Although it was entirely appropriate for the district court to order that the Kinzlers had no obligation to continue the bond once the injunction had been dissolved, see Citizens State Bank v. Harden, 439 N.W.2d 675, 676 (Iowa Ct. App. 1989), whether the Kinzlers and their surety had any liability to Pope for the period during which the bond was in effect is a different question. A decision on that issue must await a determination of the damages, if any, that Pope suffered by reason of the issuance of the writ of temporary injunction. See Financial Mktg. Servs., Inc. v. Hawkeye Bank Trust, 588 N.W.2d 450, 461 (Iowa 1999) (reversing for hearing to determine damages during period that injunction bond was issued). But see Milwaukee W. Bank v. Cedars of Cedar Rapids, Inc., 170 N.W.2d 670, 673-74 (Iowa 1969) (noting that attorney fees are not recoverable as damages from the period that injunction bond was issued when the temporary writ was "merely collateral or auxiliary to the main subject-matter of the action").

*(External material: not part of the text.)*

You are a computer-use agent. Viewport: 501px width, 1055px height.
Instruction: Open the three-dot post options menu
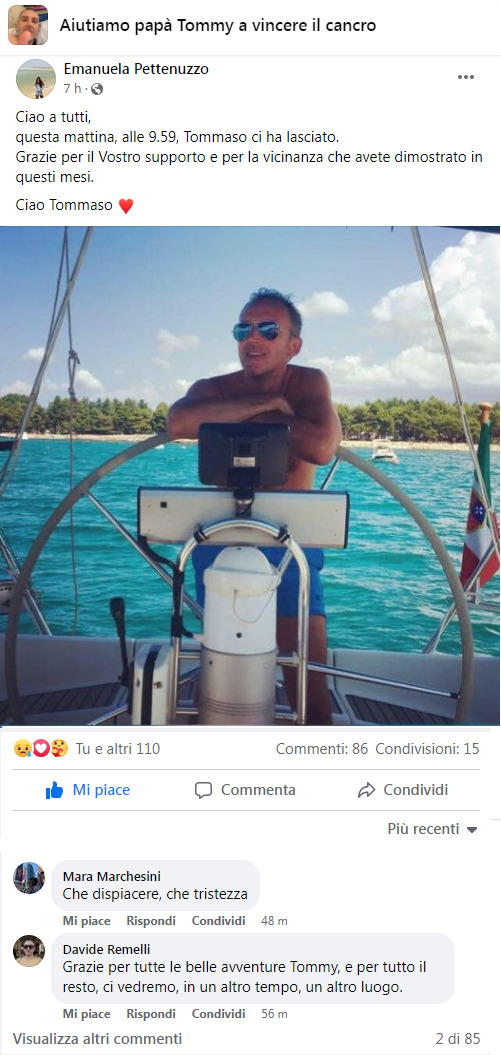coord(466,77)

Thus, the court should not have exonerated or released the Kinzlers and their surety from any liability to Pope for damages sustained during the term of the bond. See Lacey v. Davis, 126 Iowa 675, 675 102 N.W. 535, 535 (1905) (stating that a right of action does not accrue upon a bond given for the issuance of a temporary writ of injunction until the main action has been determined). That part of the court's order exonerating the bond and releasing the surety from liability is reversed. We remand the case to allow the district court to modify its prior ruling to be consistent with our decision, and for any other appropriate proceedings.